After the initial onset of COVID-19, the United States had a frozen economy, massive inflation, and unemployment. These  factors contributed to widening the disparity gap in low-income and ethnic communities. Compared to just 24% of White people, 32% of Black adults and 41% of Latinx adults lost their jobs as early as April 2020 as a result of the pandemic (Lake, 2020). financial pressure, affordable housing became scarce, and low-income ethnic groups became the first at risk of eviction. The lack of housing stability and increasing rent forced more people to move in together or into a homeless shelter, promoting overcrowding and the transmission of the virus. 


Furthermore, low-income minority communities are an especially vulnerable demographic that has been disproportionately targeted by the pandemic. This is not surprising considering the history of neglect and lack of resources available to them.
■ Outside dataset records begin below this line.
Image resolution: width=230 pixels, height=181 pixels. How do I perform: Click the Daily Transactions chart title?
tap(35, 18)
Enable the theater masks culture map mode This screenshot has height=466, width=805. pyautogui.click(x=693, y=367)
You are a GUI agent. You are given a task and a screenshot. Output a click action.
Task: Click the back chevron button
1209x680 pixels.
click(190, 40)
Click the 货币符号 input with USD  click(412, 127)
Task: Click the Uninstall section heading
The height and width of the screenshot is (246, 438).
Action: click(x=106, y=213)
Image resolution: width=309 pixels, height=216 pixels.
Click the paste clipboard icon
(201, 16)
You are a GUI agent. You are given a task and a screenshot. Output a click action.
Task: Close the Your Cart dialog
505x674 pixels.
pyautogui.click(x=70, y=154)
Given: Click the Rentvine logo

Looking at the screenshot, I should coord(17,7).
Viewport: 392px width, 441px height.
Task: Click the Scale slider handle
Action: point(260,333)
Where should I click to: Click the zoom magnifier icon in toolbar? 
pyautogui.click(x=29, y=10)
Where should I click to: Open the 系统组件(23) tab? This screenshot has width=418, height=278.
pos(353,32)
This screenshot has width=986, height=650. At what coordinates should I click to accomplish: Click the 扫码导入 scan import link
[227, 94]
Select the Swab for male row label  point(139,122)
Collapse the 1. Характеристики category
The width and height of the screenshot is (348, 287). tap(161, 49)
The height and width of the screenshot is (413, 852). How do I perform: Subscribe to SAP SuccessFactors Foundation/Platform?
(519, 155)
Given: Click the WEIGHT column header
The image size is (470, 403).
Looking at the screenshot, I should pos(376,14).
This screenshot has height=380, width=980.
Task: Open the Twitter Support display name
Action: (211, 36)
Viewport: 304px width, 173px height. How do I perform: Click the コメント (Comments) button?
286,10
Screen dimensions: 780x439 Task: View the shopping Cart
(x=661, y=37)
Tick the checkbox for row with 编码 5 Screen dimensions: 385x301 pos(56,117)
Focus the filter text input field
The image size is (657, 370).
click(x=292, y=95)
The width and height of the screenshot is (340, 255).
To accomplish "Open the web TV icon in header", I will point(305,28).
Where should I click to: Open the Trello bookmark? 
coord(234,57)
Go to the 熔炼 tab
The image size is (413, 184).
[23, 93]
According to new data published by the AAMC (Association of American Medical Colleges), the United States could see an estimated shortage of between 37,800 and 124,000 physicians by 2034, including shortfalls in both primary and specialty care (AAMC, 2021). Rural and underdeveloped areas, including low-income ethnic groups, will drastically experience this shortage. To combat this, “Congress took an important step to address the physician shortage by adding 1,000 new Medicare-supported graduate medical education (GME) positions—200 per year for 5 years—targeted at underserved rural and urban communities…” (AAMC, 2021). 


COVID-19 served as a reminder to how understaffed our healthcare system is. By increasing the supply of physicians and easing the burden of overworked healthcare providers, we can increase the accessibility of treatment to vulnerable ethnic groups. We have only started working to bridge the gap created by generations of inequality of neglect, but we are finally walking in the right direction. 




References

“AAMC Report Reinforces Mounting Physician Shortage.” AAMC, 11 June 2021, www.aamc.org/news/press-releases/aamc-report-reinforces-mounting-physician-shortage


Lake, Jaboa. “The Pandemic Has Exacerbated Housing Instability for Renters of Color.” Center for American Progress, 30 Oct. 2020, www.americanprogress.org/article/pandemic-exacerbated-housing-instability-renters-color/


Radley, David C, et al. “Achieving Racial and Ethnic Equity in U.S. Health Care.” The Commonwealth Fund, 18 Nov. 2021, www.commonwealthfund.org/publications/scorecard/2021/nov/achieving-racial-ethnic-equity-us-health-care-state-performance


Tai, Don Bambino Geno, et al. “Disproportionate Impact of Covid-19 on Racial and Ethnic Minority Groups in the United States: A 2021 Update.” Journal of Racial and Ethnic Health Disparities, U.S. National Library of Medicine, Dec. 2022, www.ncbi.nlm.nih.gov/pmc/articles/PMC8513546/


“What Is Health Equity?” Centers for Disease Control and Prevention, 1 July 2022, www.cdc.gov/healthequity/whatis/index.html.